O deputado afirmou ainda que não defende aglomerações, mas defende um isolamento mais brando que o atual.
"Não precisa ser esse horizontal. Esse isolamento é cômodo para quem tem uma casa confortável, como eu. Mas e nas periferias? Eu levantei a minha voz apenas para ser ouvido pelas pessoas. Não houve nenhuma vaia. Os meus vizinhos, que muitos nem conheci, aplaudiram e apoiaram. Tenho 25 anos de deputado, nunca recebi tantas mensagens de apoio. Sou contra os exageros que existem nesses decretos. Estão quebrando o país", declarou.
Em nota, a Prefeitura de Maceió informou que entregou uma representação ao MP (Ministério Público Estadual) "solicitando a apuração de eventual cometimento de crime e/ou descumprimento de normas sanitárias".
Disse ainda que os agentes de trânsito e guardas municipais que "estiveram frente a frente com o deputado, testado positivamente para a covid-19 no final do último mês de abril, já estão isolados e farão o teste para saber se foram infectados".
"Por fim, os gestores municipais lamentam que em uma cidade onde é crescente a curva de óbitos e doentes contaminados por esse vírus, um dito representante do povo se coloque contra medidas que visam salvar e proteger vidas", finaliza a nota.
Albuquerque tem histórico de problemas judiciais. Ele é réu em várias ações estaduais e federais que o acusam de ser um dos líderes de um esquema de corrupção na Assembleia Legislativa de Alagoas descoberto pela operação Taturana, da Polícia Federal, deflagrada em 2007. Em julho de 2019, ele foi condenado em primeiro instância pela 18ª Vara Cível da Capital por improbidade administrativa.
Decreto endureceu isolamento
Alagoas foi o estado brasileiro que, na quinzena final de abril, registrou a maior alta no número de casos de covid-19 do país: 1.159% de alta em apenas 15 dias.

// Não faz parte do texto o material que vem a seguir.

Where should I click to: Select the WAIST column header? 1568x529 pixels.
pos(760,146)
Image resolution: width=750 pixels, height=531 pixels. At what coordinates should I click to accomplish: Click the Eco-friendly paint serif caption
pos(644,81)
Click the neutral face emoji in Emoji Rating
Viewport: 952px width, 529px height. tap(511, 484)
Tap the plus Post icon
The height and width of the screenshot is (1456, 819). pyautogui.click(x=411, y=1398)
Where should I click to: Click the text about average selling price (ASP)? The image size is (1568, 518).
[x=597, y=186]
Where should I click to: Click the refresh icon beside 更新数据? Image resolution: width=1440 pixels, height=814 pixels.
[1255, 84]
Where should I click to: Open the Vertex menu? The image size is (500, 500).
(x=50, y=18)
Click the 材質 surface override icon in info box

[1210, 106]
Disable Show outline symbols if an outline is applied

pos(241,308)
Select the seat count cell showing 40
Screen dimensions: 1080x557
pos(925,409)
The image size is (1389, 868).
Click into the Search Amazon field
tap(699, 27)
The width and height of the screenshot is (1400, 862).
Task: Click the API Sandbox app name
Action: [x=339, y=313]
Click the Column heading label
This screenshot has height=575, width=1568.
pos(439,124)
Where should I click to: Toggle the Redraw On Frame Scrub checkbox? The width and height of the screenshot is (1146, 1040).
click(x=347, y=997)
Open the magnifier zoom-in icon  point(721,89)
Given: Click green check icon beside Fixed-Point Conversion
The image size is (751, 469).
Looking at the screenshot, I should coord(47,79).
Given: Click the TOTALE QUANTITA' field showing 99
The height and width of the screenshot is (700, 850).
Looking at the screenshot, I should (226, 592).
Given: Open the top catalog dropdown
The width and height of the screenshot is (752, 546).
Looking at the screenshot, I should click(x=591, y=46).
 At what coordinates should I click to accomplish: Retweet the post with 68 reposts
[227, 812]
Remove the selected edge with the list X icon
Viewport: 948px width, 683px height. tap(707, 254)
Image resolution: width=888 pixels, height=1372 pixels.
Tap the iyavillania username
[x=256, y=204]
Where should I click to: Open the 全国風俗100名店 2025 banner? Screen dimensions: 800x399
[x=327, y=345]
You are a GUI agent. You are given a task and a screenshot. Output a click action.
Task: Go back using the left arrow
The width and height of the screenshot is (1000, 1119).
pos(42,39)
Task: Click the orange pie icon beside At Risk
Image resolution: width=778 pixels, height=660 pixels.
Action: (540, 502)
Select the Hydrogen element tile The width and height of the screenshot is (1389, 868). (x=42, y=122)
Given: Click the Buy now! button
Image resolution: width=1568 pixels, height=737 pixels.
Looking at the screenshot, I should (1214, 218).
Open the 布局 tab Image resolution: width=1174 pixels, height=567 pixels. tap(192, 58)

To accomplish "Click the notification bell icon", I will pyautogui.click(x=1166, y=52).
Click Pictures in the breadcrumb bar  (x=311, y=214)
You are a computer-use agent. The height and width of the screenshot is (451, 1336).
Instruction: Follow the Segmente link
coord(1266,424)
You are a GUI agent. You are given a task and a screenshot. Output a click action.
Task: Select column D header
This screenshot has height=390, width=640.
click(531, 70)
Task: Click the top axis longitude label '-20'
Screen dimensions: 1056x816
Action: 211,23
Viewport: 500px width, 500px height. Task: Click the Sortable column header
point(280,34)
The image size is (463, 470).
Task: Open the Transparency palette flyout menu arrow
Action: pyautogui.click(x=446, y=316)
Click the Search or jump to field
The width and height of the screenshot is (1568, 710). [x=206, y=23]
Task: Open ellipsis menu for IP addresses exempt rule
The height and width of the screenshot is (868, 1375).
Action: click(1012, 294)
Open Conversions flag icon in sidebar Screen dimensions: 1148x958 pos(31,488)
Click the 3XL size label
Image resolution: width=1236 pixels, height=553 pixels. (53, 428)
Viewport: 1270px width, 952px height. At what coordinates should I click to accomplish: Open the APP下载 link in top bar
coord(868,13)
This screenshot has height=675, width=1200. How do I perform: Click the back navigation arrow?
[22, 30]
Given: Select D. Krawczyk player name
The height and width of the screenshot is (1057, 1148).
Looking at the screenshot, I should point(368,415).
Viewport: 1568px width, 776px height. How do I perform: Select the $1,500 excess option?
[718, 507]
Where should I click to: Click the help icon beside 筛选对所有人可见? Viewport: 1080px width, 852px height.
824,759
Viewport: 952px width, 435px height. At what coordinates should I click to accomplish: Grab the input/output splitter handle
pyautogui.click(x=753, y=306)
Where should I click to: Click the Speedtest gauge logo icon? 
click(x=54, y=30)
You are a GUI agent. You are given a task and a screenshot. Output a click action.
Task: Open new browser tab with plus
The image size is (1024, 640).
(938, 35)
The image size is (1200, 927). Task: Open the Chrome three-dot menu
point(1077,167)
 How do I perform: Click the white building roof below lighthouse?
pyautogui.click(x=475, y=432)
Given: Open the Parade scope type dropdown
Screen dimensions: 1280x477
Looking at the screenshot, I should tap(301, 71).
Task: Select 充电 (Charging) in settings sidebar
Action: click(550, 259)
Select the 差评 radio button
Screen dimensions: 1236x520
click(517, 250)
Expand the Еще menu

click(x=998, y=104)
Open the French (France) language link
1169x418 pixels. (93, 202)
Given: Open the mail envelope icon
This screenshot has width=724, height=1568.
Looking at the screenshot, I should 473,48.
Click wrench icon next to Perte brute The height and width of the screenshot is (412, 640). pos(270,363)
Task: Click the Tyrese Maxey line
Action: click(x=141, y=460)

Segundo o boletim divulgado ontem, o estado já tem 1.867 casos e 98 mortes pela covid-19.
Por conta desse aumento, desde a quarta-feira está em vigor um decreto endurecendo as regras de isolamento social especialmente na capital. Entre as medidas estão o uso obrigatório de máscara e a proibição da circulação e permanência de pessoas em locais públicos como praças e parques. Além disso, foi determinado o fechamento de todo o calçadão da orla. As medidas valem pelo menos até o dia 20 de maio.
No estado, hospitais já estão deixando de receber pacientes por conta da lotação de leitos, como foi o caso da Santa Casa de Maceió. Outras unidades registram aumento exponencial em internações, e a previsão é de esgotamento de leitos de UTI (Unidade de Terapia Intensiva) na segunda quinzena de maio.
Alagoas já havia registrado outro acontecimento com ameaça, mas por conta do fechamento de lojas e restaurantes. No dia 18, em áudio enviado em um grupo de lojistas de um shopping, um empresário sugeriu uma união dos empresários para "dar um tiro" no governador Renan Filho (MDB) para pôr fim à quarentena. O empresário prestou depoimento e disse que gravou o áudio "de cabeça quente" e negou interesse em praticar o assassinato proposto.